Il luogo d’origine degli Zingari è identificato nei nord dell’India, una migrazione, a quanto pare, iniziata nel IX sec. d. C. spostatasi poi verso la Grecia, l’Europa sud-orientale e di lì verso le altre regioni europee. In Italia la loro presenza risale al 1422.
Oggi, vivono in Italia circa 90.000 Zingari che qui, prendono il nome di: Rom (centro e sud) e Sinti (nord), tutti non zingari vengono chiamati Gaggi.

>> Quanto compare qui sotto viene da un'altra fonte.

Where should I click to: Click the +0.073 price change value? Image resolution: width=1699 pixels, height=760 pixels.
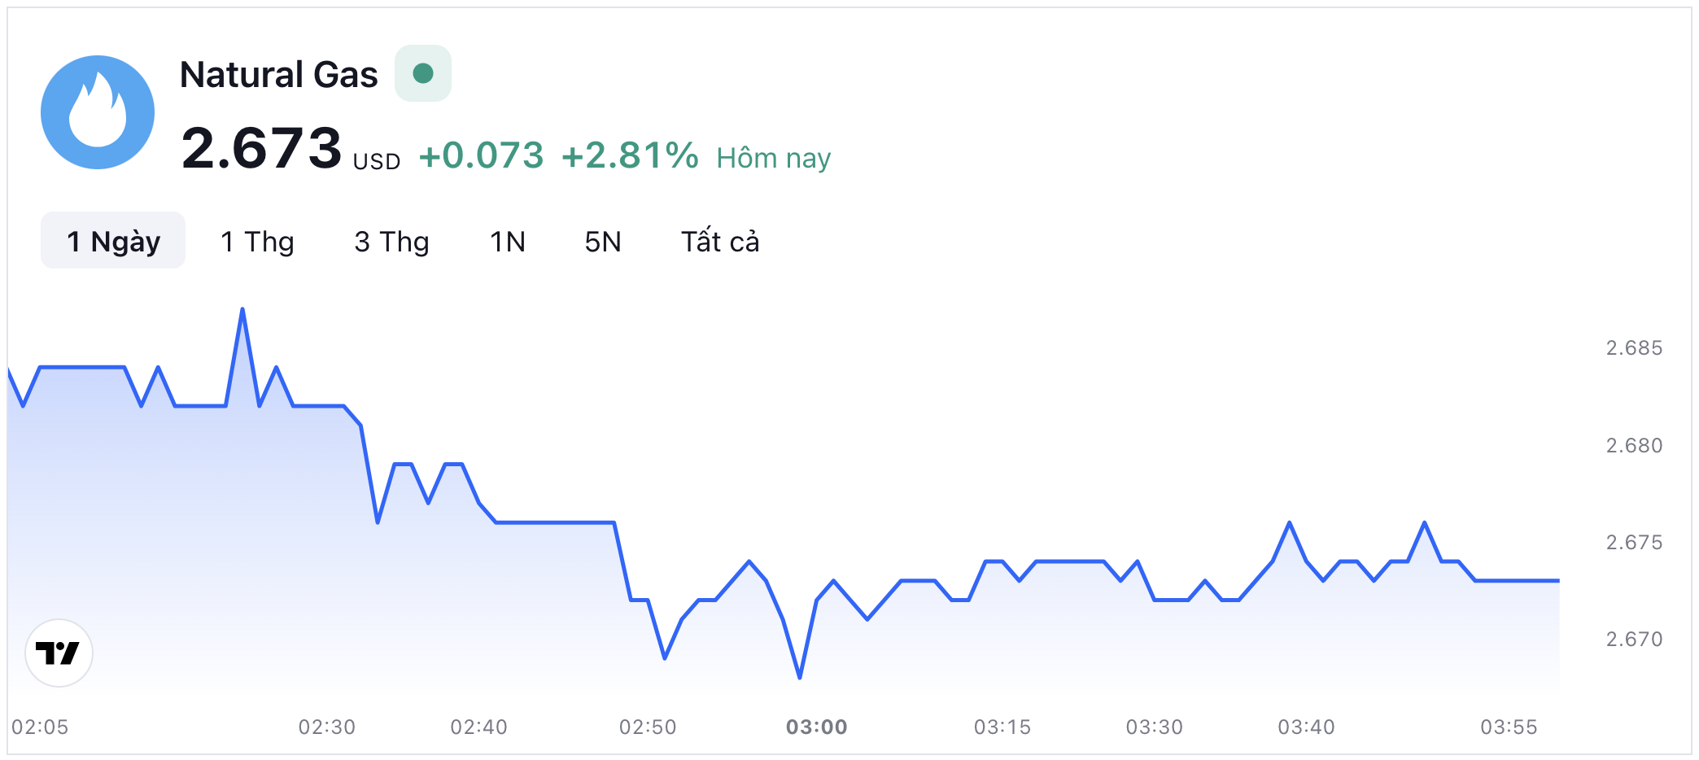481,155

La maggior parte presenti in territorio italiano sono Sinti (25.000, molti nati a Istria), circa 12.000 Daxlkanè (ortodossi) e Rom Karakhanè (musulmani). Da sempre i Rom sono ottimi allevatori, artigiani del metalli, giocolieri ed eccellenti musicisti. M. Zaya “La città da cui provengono è Mitroviza, in Jugoslavia, gli Albanesi hanno sterminato più di duemila Rom, costringendoci a scappare dai nostri paesi, lasciando tutto quello che avevamo: il lavoro, le nostre case, molti dei nostri parenti. Oggi, il governo parla di costruire Lager in Albania per trasferirci tutti là. Ci condannano a morte! Non lascerò mai i miei figli nelle mani degli albanesi”
Non si può pretendere di conoscere una cultura diversa, leggendola sui libri o per “sentito dire”, l’unico modo per farlo è mescolare la propria cultura alla loro; toccarla con mano, apprezzarne le differenze, demarcandole, perché la Diversità è Armonia, la Diversità rende ancor più affascinante il nostro stare e ci unisce profondamente;
La presenza dei Rom deve essere per noi una vera fonte di ricchezza Umana e Culturale: la loro amicizia, la loro ospitalità nei confronti di chiunque gli si voglia avvicinare, il loro fascino e la loro belleza, non possiamo perdere tutto questo! Non possiamo non imparare la loro Vita!
Qualcuno ha provato bene a decantare le abitudini e le origini, qualcun’altro ha usato le loro sofferenze per la scalata al potere, pubblicando, come nel caso di D.S. De Condat, il libro Rom, una cultura negata, considerato dagli stessi Rom “vergognoso” per il contenuti che alimenta quei pregiudizi che tanto si cerca di eliminare. Frasi del tipo: “è considerata una maledizione se una donna passa tra due uomini”oppure “è severamente vietato toccare la gonna a una donna”, non aiutano di certo ad avvicinare la cultura degli Zingari a noi; se si pensa, tra l’altro, che le dicerie che ruotano intorno a loro sono a dir poco stratosferiche!
Si dice che per sposare la figlia di un Rom, bisogna pagare una somma al padre.
Questa somma che ci fa subito pensare a una compravendita, non è altro che la nostra così detta “Dote Matrimoniale”, da loro chiamata “Misti” che aiuterebbe la famiglia a sostenere le spese del costoso matrimonio! I denti d’oro di cui ci si lamenta perché d’oro per l’appunto e quindi “sfarzo”, sono parte della loro cultura e rappresentano quella che noi chiamamo “fede nuziale”! Per quanto riguarda , poi, lo sfruttamento minorile: è cosa veramente ridicola additare con disprezzo ciò che non si conosce! Basterebbe stare un giorno insieme a loro per comprendere quanto sia profondo e tenero il legame che esiste tra genitori e figli. Siamo troppo abituati a pensarli diversi da noi e questo ci porta a lavorare di fantasia, tralasciando una profonda verità: loro hanno bisogno di noi tanto quanto noi ne abbiamo di loro!